_REQUIREMENT 1_.
Please rewrite the paragraph in the tortoise-keeping thread that begins "I am new to tortoise keeping" as a shorter version that keeps its main facts.
_REQUIREMENT 2_.
Reproduce the tortoise-keeping thread word for word, starting with "## EKLC (May" and going on through "for our torts.".

* begin EXTRACTED TEXT *

I have successfully bred veiled chameleons and various snake species in captivity, but tortoises are a new challenge, and a lot of fun to learn about! It's amazing how different the info in old caresheets are vs. what the current consensus is among successful owners/breeders.


----------



## rideburton87 (May 7, 2013)

I am new to tortoise keeping but have kept and successfully raised many different reptiles (mostly lizards). What you said does make sense. When I first got my sulcata (1month old) I kept him in a tortoise table and he didn't grow at all. After six months I bought a scale and he was 44/45g's and had dry skin. I found this website, read Tom's threads repeatedly, and built a closed chamber littlerly the next day. I found that my tortoise gained a few g's in a week and a month later he is growing very rapidly. He was, and is very active and eats his body mass in food every day. It puzzled me when he wasnt growing at first because he seemed very healthy. He always had a very healthy poop and ate as much as I would give him. But I do correlate his healthy growth now a days to his hot and humid environment along with daily soakings and sprays. Nothing else I have done has changed such as diet and what not.

My tortoises are kept in a closed chamber by the way..


----------



## EKLC (May 9, 2013)

In the wild a tortoise would find a way to limit his water loss in times of dryness. In an enclosure it would be very hard to create a environment that is dry, yet has areas where a tortoise could seek refuge, since a small volume of soil can quickly lose its moisture. So it is better to err on the side of caution and make it easy for them to stay hydrated. 

I also am not sure that there would be any benefit in giving them a need to slow down for awhile until water became available. Even if it is natural, that doesn't mean that it is necessary or even beneficial. It's sort of like predators, which are natural, but we certainly don't try to simulate those for our torts.


----------

* end EXTRACTED TEXT *
* begin DATA EXCERPT *

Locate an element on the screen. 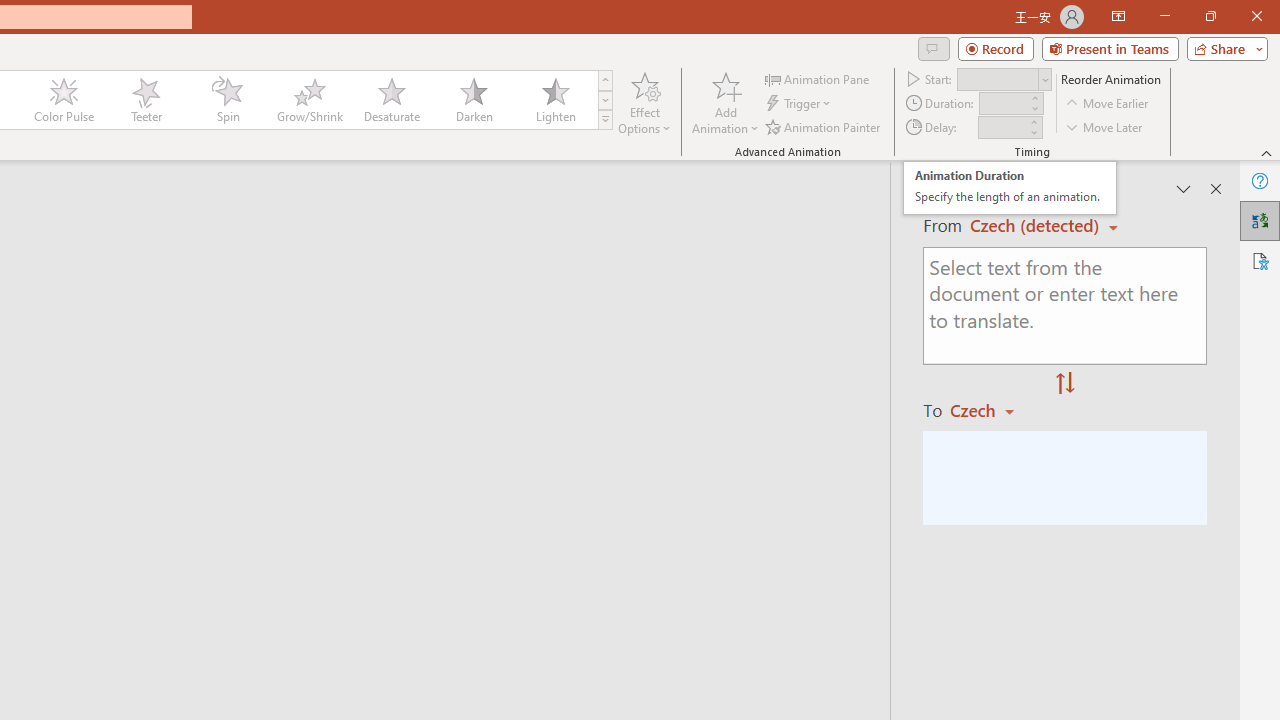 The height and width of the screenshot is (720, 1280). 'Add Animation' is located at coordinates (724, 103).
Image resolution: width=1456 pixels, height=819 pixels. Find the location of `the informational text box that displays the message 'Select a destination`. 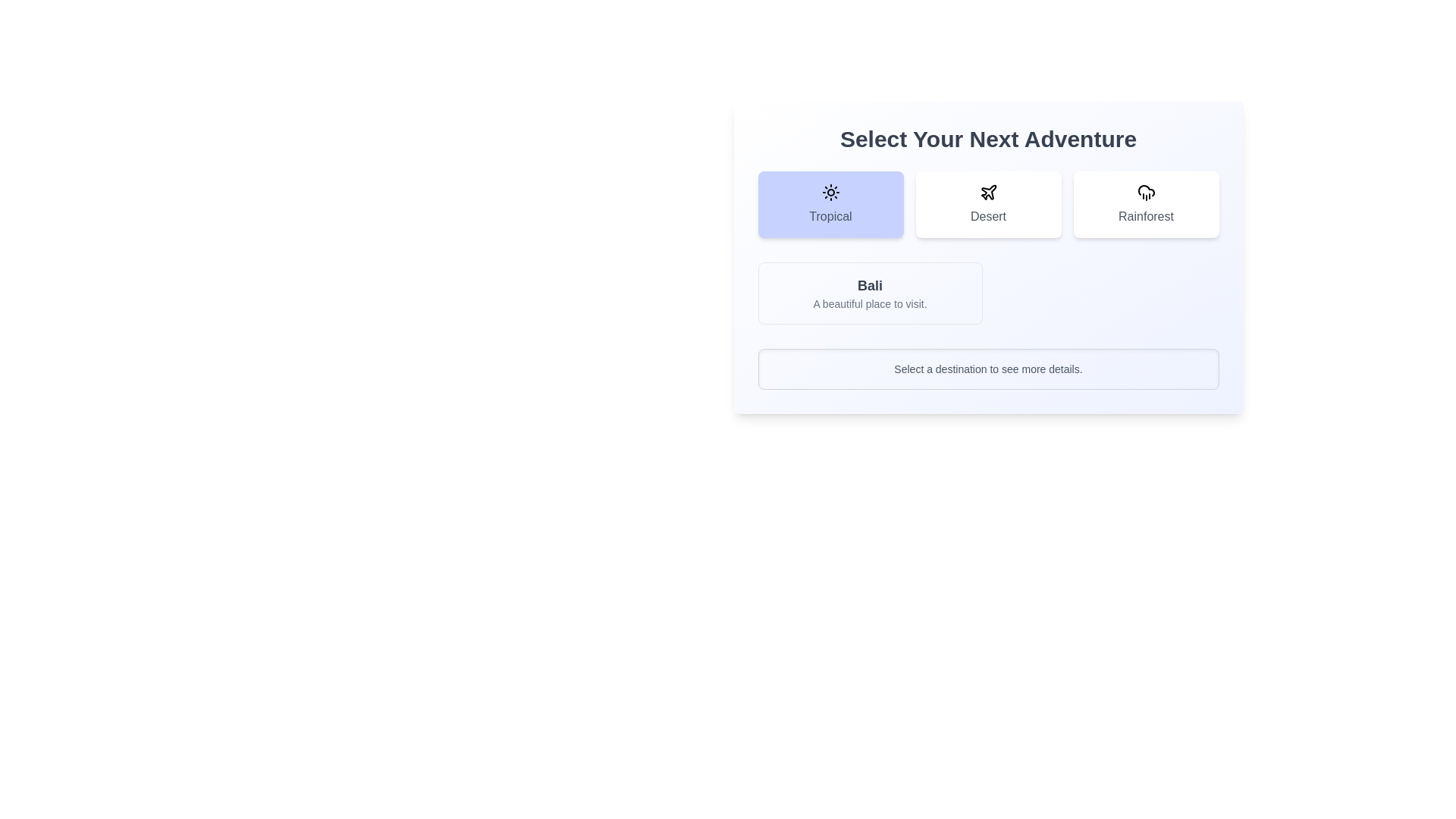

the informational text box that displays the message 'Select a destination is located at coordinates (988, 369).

* end DATA EXCERPT *

_PROBLEM SOLUTION 1_.
The writer is new to tortoises but has raised many reptiles, mostly lizards. A sulcata bought at one month old was kept on a tortoise table and did not grow. After six months it weighed 44–45 g and had dry skin. After reading Tom's threads on this website, the writer built a closed chamber the next day. The tortoise gained a few grams within a week, and a month later it was growing very rapidly. It stays active and eats its body mass in food every day. Its earlier lack of growth was puzzling because it seemed healthy, with healthy droppings and a good appetite. The writer links its healthy growth now to the hot, humid environment plus daily soakings and sprays, since diet and other care have not changed.

_PROBLEM SOLUTION 2_.
## EKLC (May 9, 2013)

In the wild a tortoise would find a way to limit his water loss in times of dryness. In an enclosure it would be very hard to create a environment that is dry, yet has areas where a tortoise could seek refuge, since a small volume of soil can quickly lose its moisture. So it is better to err on the side of caution and make it easy for them to stay hydrated. 

I also am not sure that there would be any benefit in giving them a need to slow down for awhile until water became available. Even if it is natural, that doesn't mean that it is necessary or even beneficial. It's sort of like predators, which are natural, but we certainly don't try to simulate those for our torts.